Pixel coordinate grounding data:

┄┄┄┄┄┄┄┄┄┄

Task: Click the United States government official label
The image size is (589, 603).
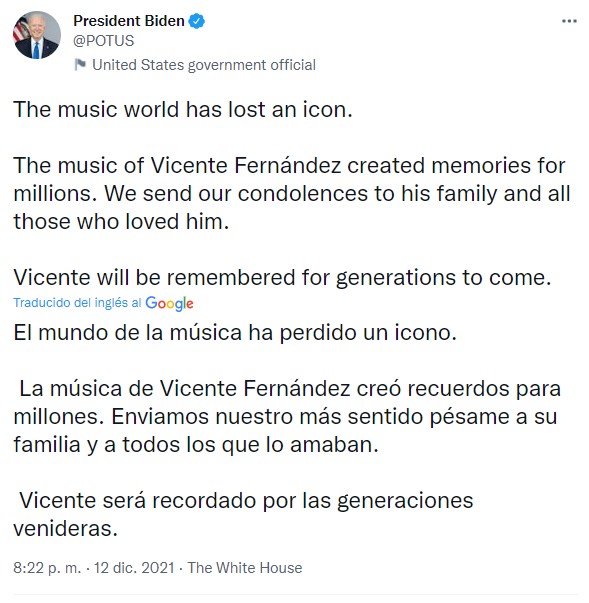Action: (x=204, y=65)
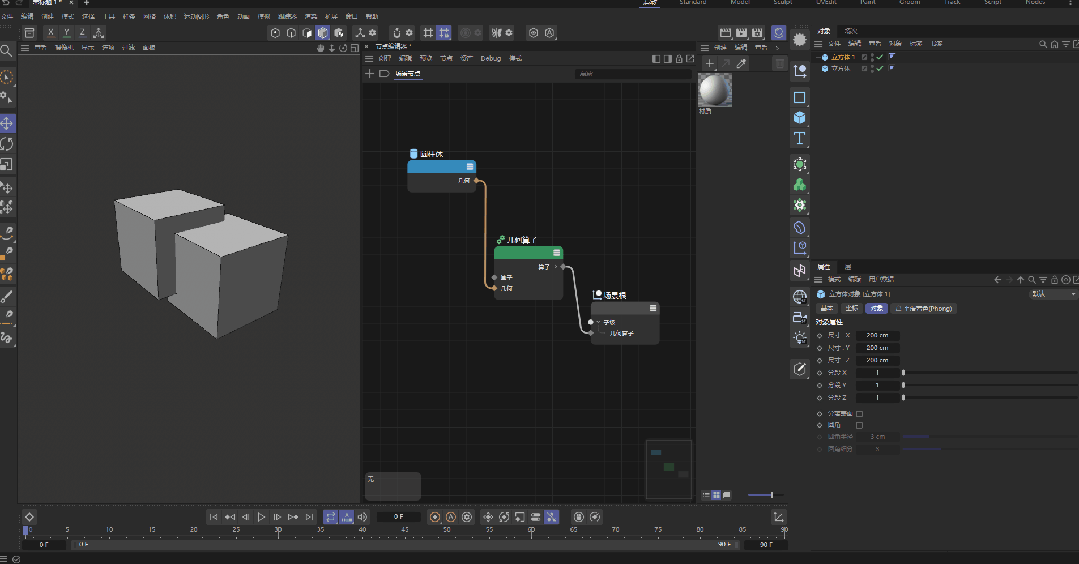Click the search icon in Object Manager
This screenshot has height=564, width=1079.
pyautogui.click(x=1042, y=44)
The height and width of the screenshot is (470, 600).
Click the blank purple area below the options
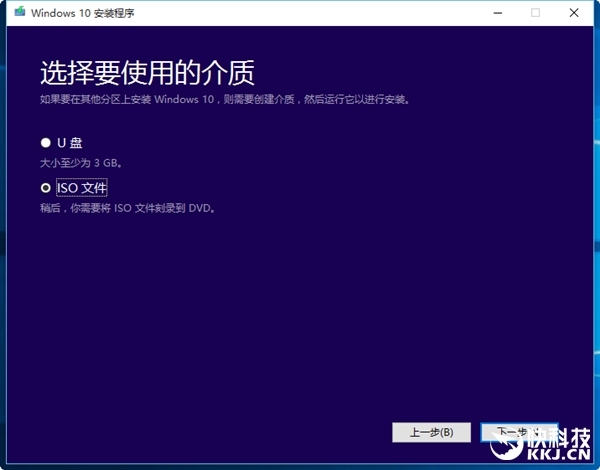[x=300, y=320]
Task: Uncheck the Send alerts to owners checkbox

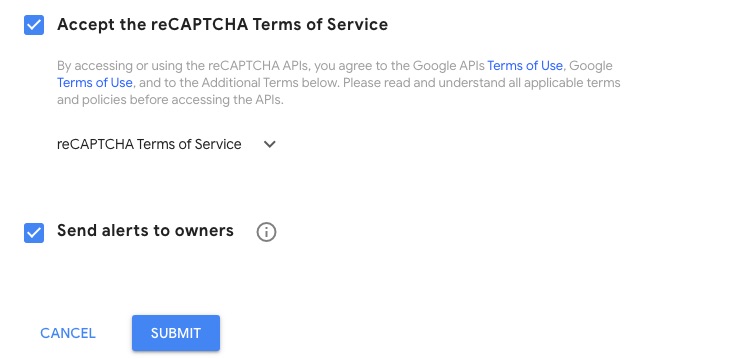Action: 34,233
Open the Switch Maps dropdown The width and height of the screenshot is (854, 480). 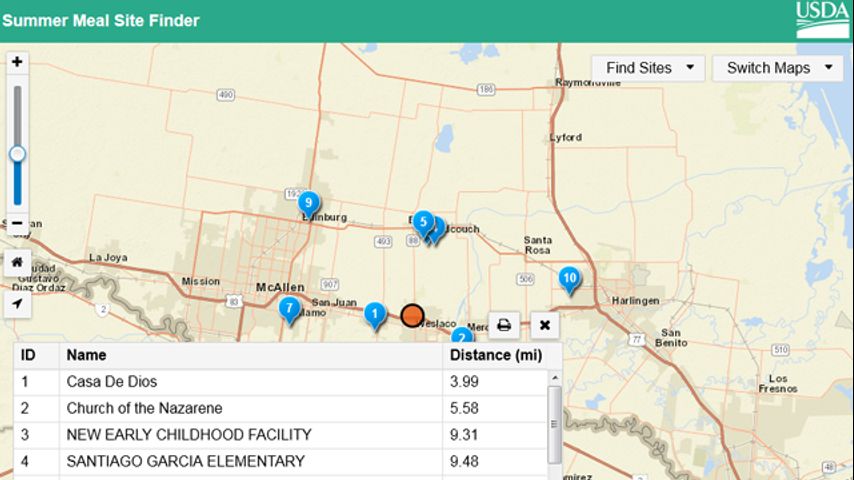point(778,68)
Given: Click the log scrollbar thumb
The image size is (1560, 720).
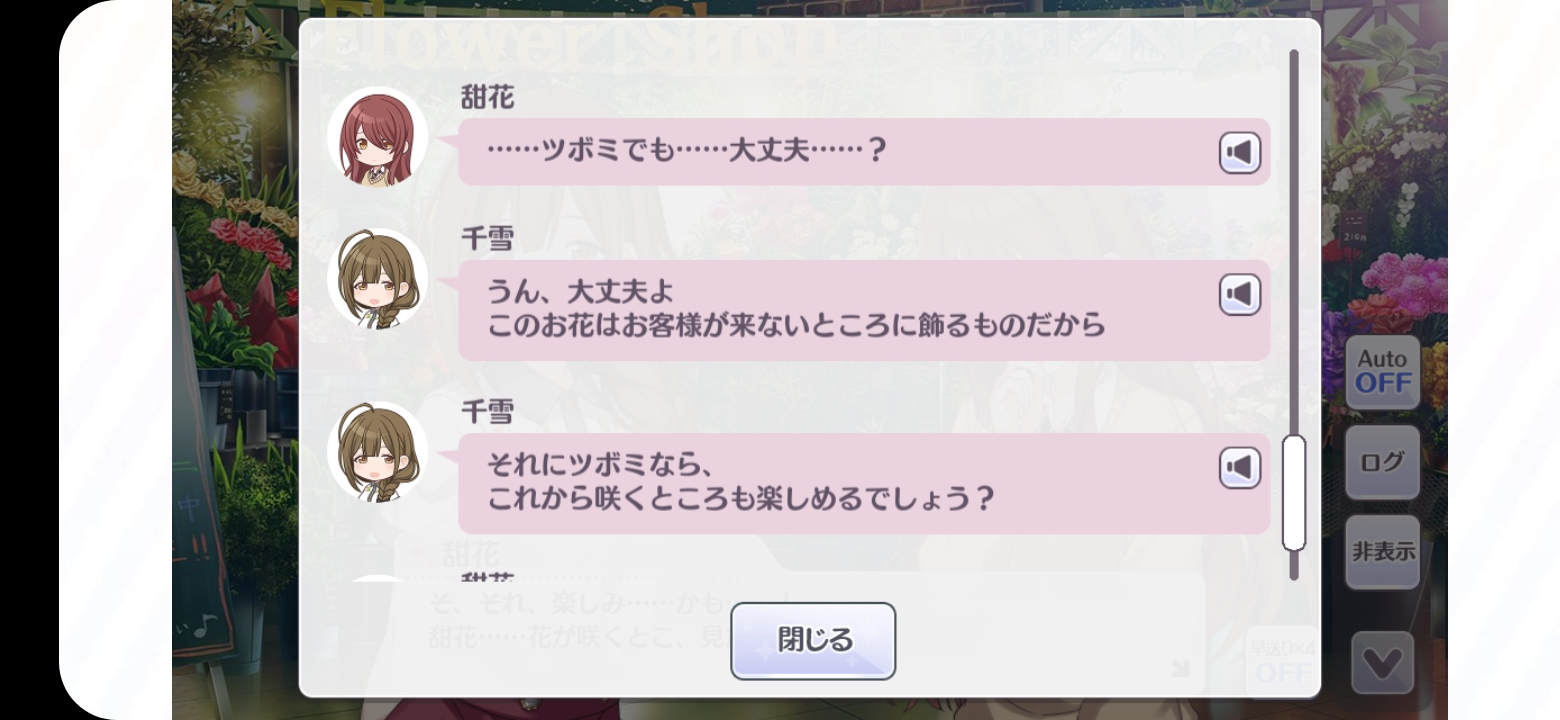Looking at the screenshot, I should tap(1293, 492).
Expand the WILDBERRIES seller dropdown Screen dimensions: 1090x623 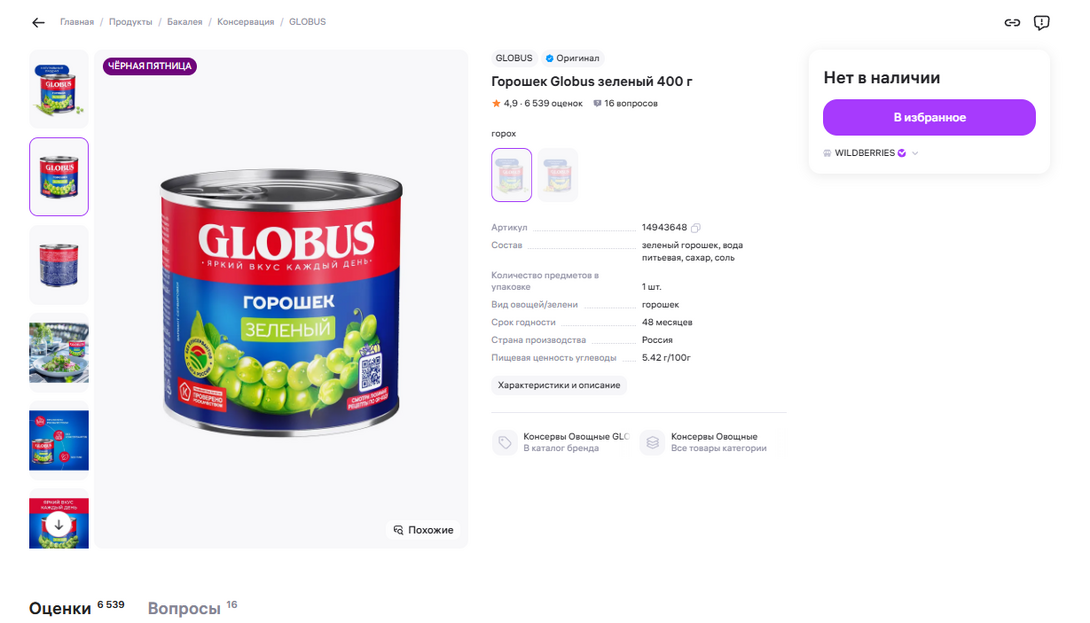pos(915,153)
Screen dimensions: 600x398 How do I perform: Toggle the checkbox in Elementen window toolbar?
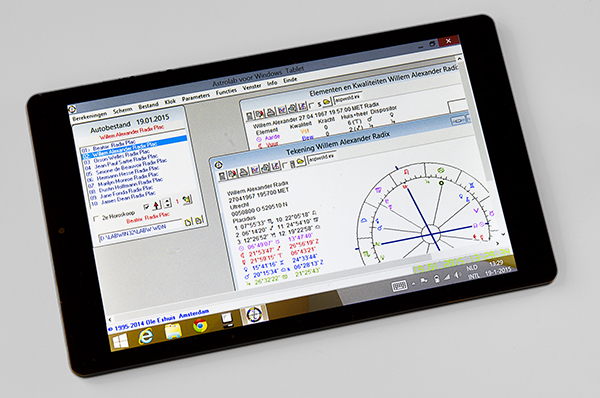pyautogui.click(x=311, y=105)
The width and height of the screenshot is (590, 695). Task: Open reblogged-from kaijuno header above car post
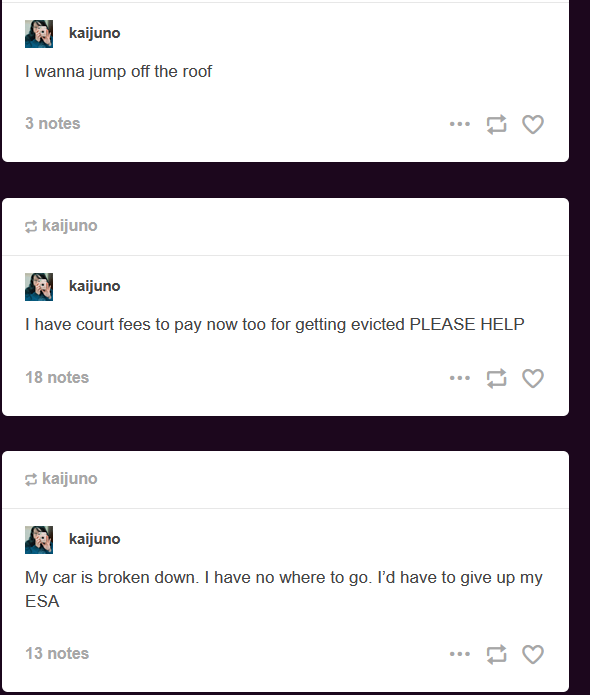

┄┄┄┄┄┄┄┄┄┄

- EXERCISE OBJECTIVE:
Using the records above, print exactly the lines between the ones containing "The image size is (589, 603)." and "The height and", inclusive, and nothing else; no pictures.

- ANSWER TO THIS EXERCISE:
The image size is (589, 603).
Action: (x=204, y=65)
Click the search icon in Object Manager
This screenshot has height=564, width=1079.
pyautogui.click(x=1042, y=44)
The height and width of the screenshot is (470, 600).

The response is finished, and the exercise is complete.